On Wed, Sep 14, 2005 at 07:33:25PM -0700, Lyle Kopnicky wrote:
> Hi folks,
> 
> I'm a newbie, found Mozart on the web and thought it sounded neat.  I 
> have a background in functional and OO programming, but am interested in 
> constraints.  The only constraint language I've used before now is 

Mozart doesn't do constraint programming unless you specifically ask
for it.  Oz isn't quite that magic.  The usual execution of Oz
programs involves unification, which means that you can do things like

local X Y in
   [X 2] = [1 Y]
   {Browse [X Y]} % will show [1 2]
end

Unification ends up doing sometimes what you'd expect from full
constraint programming, especially if you sprinkle some thread...end
pairs in there to avoid suspending.  But not always.

> b) Y = 2 - X ^ Z = 3 + X + Y ^ Z = 4
> 
> I wrote that in Oz as:
> 
> local X Y Z in
>   Y = 2 - X
>   Z = 3 + X + Y
>   Z = 4
>   {Browse [X Y Z]}
> end
> 
> It didn't show an answer.  Since it is an unsatisfiable problem, I had 
> hoped to get an exception.

This exhibits Oz's semantics on using undefined values.  Instead of
throwing an exception or starting some sort of a search automatically
to see if it could find (some or all) answer(s), it suspends.  This
comes in use when you create more threads and share the variables
between them and bind them in other threads to allow suspended threads
to continue operation.  But I'm getting a bit ahead of myself here.

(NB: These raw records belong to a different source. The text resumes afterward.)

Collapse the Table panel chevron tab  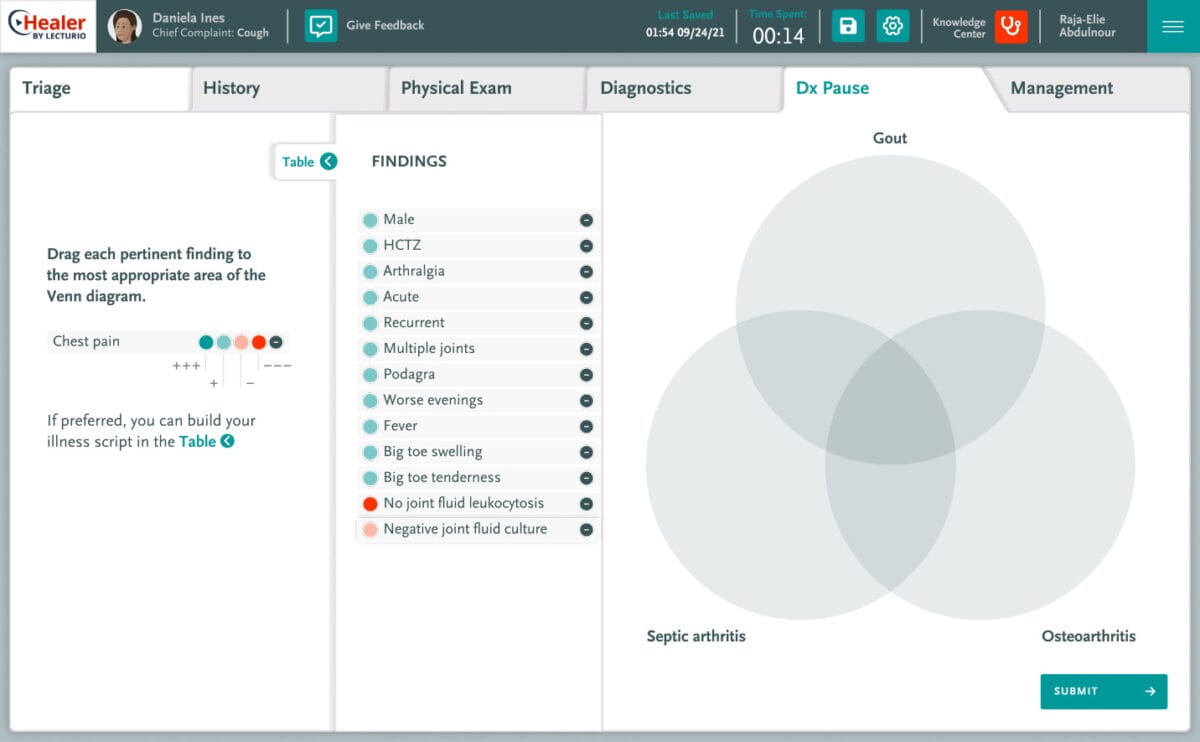click(x=328, y=162)
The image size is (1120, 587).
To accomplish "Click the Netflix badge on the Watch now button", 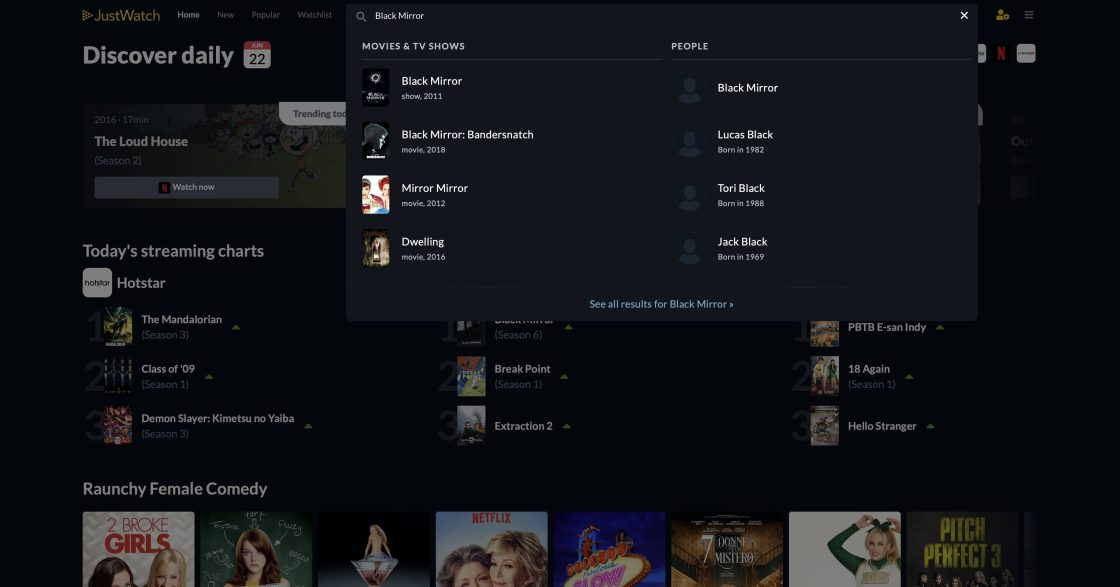I will click(x=166, y=186).
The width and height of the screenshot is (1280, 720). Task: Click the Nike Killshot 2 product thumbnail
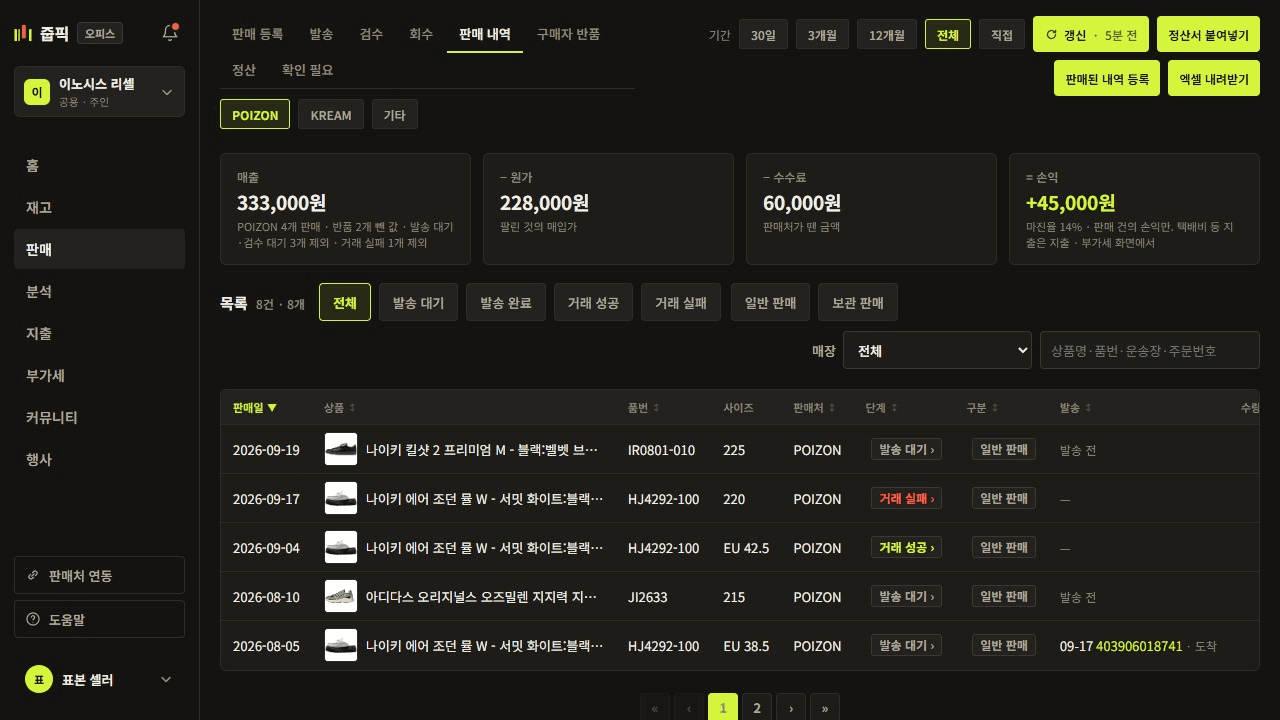(341, 449)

The point is that your execution suspends after Y = 2 - X since it
tries to use the value bound to the variable X, but X is unbound at
that point.  You would only get exception if you did something that
Mozart knew to be outright impossible, like 1 = 2.

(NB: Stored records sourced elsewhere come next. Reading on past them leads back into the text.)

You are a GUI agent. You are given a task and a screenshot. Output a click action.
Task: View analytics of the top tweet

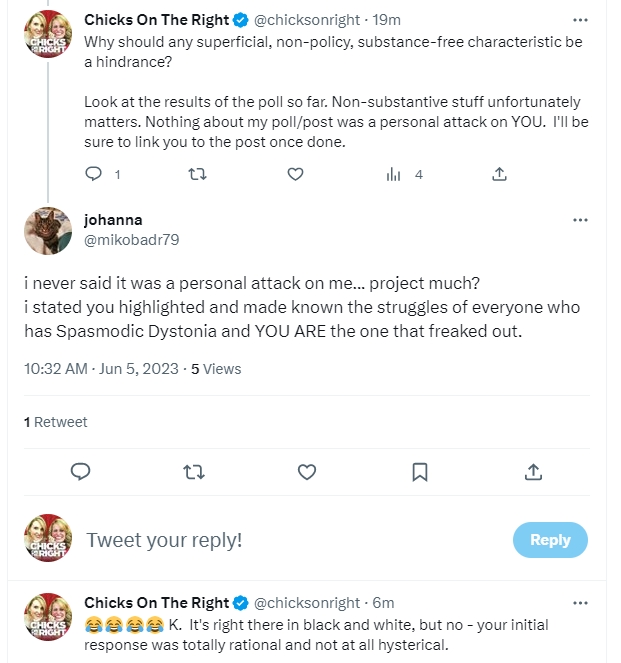point(393,174)
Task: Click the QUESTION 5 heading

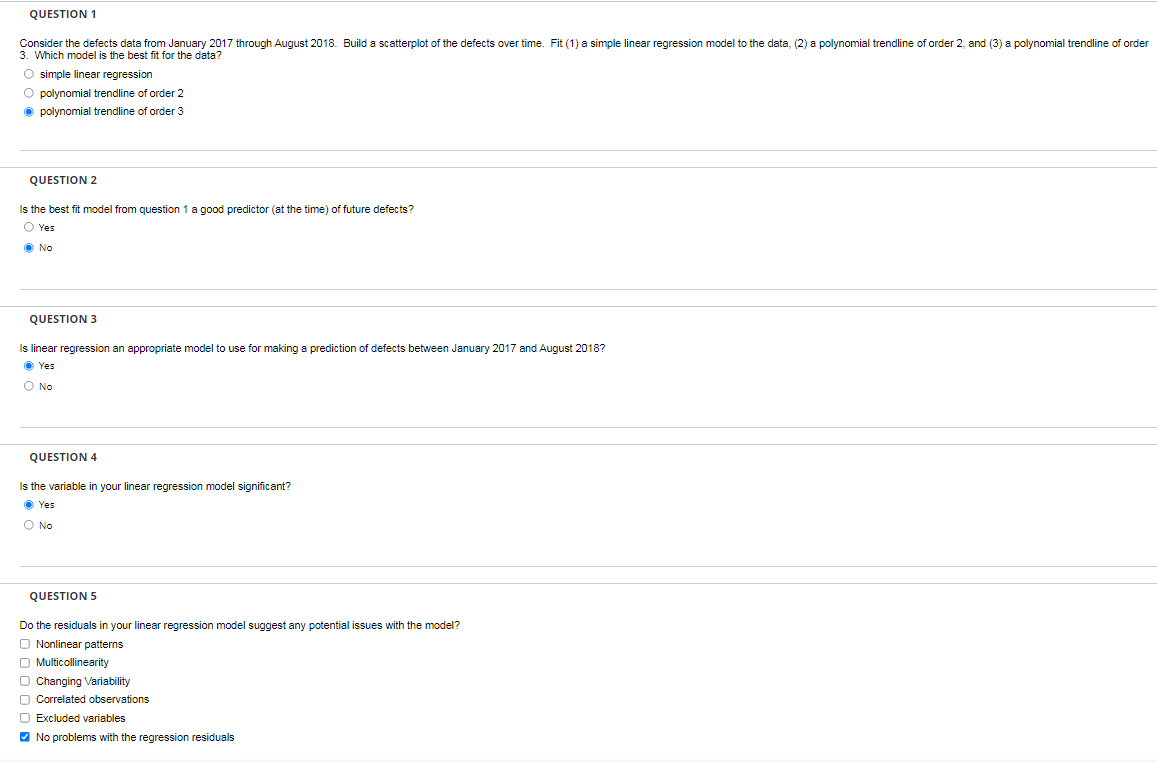Action: point(63,595)
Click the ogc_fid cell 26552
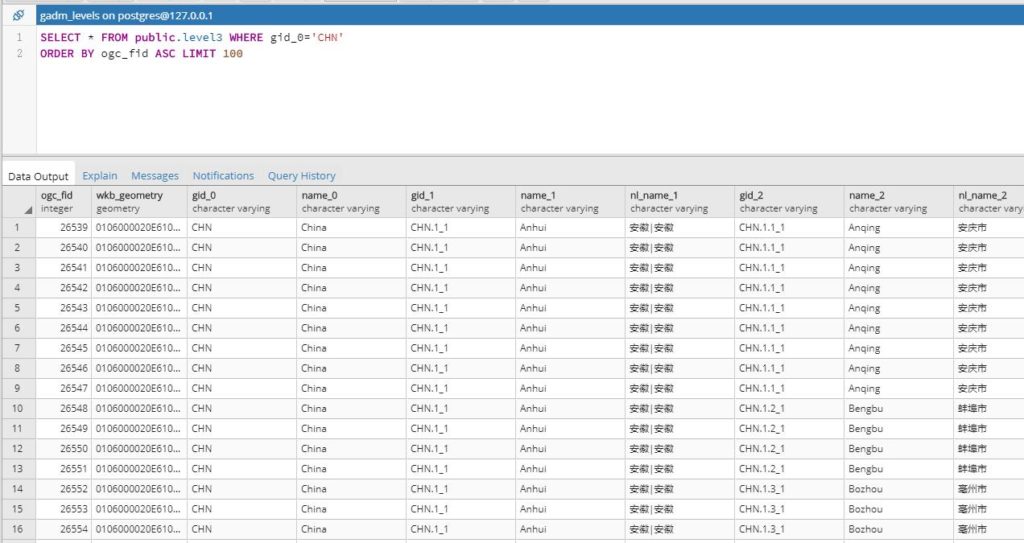The image size is (1024, 543). pos(63,489)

I suggest that you look at the finite domain constraint programming
tutorial.  There you can find out how to write a script to state
constraint problems and how to search for solutions for them.

> local X Y in
>   X + Y = 5
>   X - Y = 12
>   {Browse [X Y]}
> end
> 
> I think it should give the answer [8.5 ~3.5], but it returned nothing.

First off, Mozart doesn't do implicit conversions from integers to
floats.

Oz's constraint programming involves finite domains, I'm afraid that
this kind of problems can't be solved with them anyway.  Though there
are sometimes ways to work around it and the set of problems solvable
by them is quite large already.

I hope this clears the situation somewhat.